Wednesday, 30 August 2023


Adjournment

Literacy education


Literacy education

Renee HEATH (Eastern Victoria) (17:55): (438) My adjournment is for the Minister for Education, and the action that I seek is that the minister commits to implementing an evidence-based, systematic synthetic phonics approach in Victorian primary schools. In relation to the latest NAPLAN results, Victoria’s success depends on who you ask. Victoria’s education minister said that Victoria has had a phenomenal result across nearly all NAPLAN categories. However, in an opinion piece today in the Age Jo Rogers wrote about how our phonics-phobic state is creating a generation of kids who cannot read.

To me it looks like teachers and students alike are facing an uphill battle. Recent NAPLAN results show that almost 30 per cent of Victorian schoolchildren are not meeting proficiency in literacy and numeracy. Forty per cent of Victorian year 3 and year 9 students are now being recognised as not meeting standards in grammar and punctuation. The NAPLAN results exposed a broadening gap in Aboriginal students in Victoria, with an average of 21.5 per cent of Indigenous students in the ‘in need of support’ category compared to 6.8 per cent of non-Indigenous students. Things are getting much worse for people in remote areas, with almost 50 per cent of students needing additional support compared to 7.9 per cent of students in major cities.

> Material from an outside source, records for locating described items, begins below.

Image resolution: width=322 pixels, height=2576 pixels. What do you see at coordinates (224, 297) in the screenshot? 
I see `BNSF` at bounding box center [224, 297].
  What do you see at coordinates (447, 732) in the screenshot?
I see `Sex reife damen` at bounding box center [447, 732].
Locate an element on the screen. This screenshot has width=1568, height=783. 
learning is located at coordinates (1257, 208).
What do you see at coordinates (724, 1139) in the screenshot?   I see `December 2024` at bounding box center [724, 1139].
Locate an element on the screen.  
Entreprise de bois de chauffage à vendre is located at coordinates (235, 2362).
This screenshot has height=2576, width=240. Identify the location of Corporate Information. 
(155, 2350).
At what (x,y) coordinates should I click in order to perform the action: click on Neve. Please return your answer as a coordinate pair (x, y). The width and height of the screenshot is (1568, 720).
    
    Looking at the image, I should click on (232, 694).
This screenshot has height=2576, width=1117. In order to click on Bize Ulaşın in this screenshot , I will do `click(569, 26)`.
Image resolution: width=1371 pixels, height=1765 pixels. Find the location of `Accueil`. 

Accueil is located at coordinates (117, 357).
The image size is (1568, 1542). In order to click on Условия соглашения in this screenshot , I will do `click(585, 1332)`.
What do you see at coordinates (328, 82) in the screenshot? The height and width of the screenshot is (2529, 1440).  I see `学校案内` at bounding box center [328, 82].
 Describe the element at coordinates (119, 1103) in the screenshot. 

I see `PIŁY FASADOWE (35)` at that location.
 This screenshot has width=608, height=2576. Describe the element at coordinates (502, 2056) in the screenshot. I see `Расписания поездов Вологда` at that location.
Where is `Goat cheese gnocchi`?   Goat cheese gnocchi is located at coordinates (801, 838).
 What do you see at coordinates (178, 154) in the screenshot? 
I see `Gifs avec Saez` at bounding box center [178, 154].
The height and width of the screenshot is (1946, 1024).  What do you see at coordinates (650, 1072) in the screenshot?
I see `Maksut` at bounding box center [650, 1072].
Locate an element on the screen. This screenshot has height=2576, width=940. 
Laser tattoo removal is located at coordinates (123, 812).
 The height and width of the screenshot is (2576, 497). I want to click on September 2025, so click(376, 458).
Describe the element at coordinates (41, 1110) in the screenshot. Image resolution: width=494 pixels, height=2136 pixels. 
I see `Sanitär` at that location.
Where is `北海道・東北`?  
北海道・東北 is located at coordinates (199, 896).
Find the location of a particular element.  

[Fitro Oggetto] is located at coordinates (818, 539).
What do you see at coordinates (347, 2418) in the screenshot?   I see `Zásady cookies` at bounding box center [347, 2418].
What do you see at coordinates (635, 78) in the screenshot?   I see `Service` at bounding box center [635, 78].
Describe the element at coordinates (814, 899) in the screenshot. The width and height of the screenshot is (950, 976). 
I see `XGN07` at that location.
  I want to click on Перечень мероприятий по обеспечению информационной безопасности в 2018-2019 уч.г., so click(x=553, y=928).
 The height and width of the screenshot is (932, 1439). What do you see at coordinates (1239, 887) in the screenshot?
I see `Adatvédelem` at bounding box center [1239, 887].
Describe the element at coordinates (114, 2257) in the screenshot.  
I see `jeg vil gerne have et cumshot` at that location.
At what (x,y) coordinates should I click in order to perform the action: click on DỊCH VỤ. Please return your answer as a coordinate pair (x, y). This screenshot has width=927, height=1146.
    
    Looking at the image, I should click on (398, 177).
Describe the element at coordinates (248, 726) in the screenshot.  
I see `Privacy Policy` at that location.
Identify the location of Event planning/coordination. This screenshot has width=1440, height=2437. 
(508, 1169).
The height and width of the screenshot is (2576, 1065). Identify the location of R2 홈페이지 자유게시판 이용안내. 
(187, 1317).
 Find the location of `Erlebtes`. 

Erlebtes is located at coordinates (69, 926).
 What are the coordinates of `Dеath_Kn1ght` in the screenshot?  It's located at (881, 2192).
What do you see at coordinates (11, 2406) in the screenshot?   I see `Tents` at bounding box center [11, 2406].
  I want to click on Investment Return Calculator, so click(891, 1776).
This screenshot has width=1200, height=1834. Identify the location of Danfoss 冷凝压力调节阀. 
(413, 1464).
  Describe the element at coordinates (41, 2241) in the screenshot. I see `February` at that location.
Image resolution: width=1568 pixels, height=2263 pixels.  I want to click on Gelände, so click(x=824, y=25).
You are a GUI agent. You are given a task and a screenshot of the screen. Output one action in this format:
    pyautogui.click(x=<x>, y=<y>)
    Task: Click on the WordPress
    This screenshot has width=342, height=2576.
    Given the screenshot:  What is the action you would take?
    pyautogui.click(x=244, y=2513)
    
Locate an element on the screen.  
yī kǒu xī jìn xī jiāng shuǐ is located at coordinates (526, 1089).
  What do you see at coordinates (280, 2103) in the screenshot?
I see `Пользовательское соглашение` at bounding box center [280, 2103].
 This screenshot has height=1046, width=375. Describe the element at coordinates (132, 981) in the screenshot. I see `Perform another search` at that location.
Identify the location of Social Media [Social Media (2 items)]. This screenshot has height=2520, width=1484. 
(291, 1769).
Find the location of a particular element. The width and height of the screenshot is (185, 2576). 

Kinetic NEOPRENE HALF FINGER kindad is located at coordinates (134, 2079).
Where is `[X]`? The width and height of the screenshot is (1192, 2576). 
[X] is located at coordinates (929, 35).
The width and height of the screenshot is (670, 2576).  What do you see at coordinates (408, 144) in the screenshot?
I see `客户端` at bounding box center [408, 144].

This is not an issue of funding. This is not the fault of students. This is not the fault of wonderful teachers. This is a flawed state curriculum. There is nothing more important than the next generation, and surely it is our job to ensure they are provided with the very best start possible. In her opinion piece Jo Rogers wrote:

Consistent studies prove beyond doubt that the best practice for teaching reading and writing is direct, explicit and systematic teaching, especially systematic synthetic phonics.

That is exactly what we should be doing. Our curriculum does not reflect best practice at the moment, and that is something that we need to address. Victorian children deserve better. It is time to update our state curriculum to include evidence-based practices.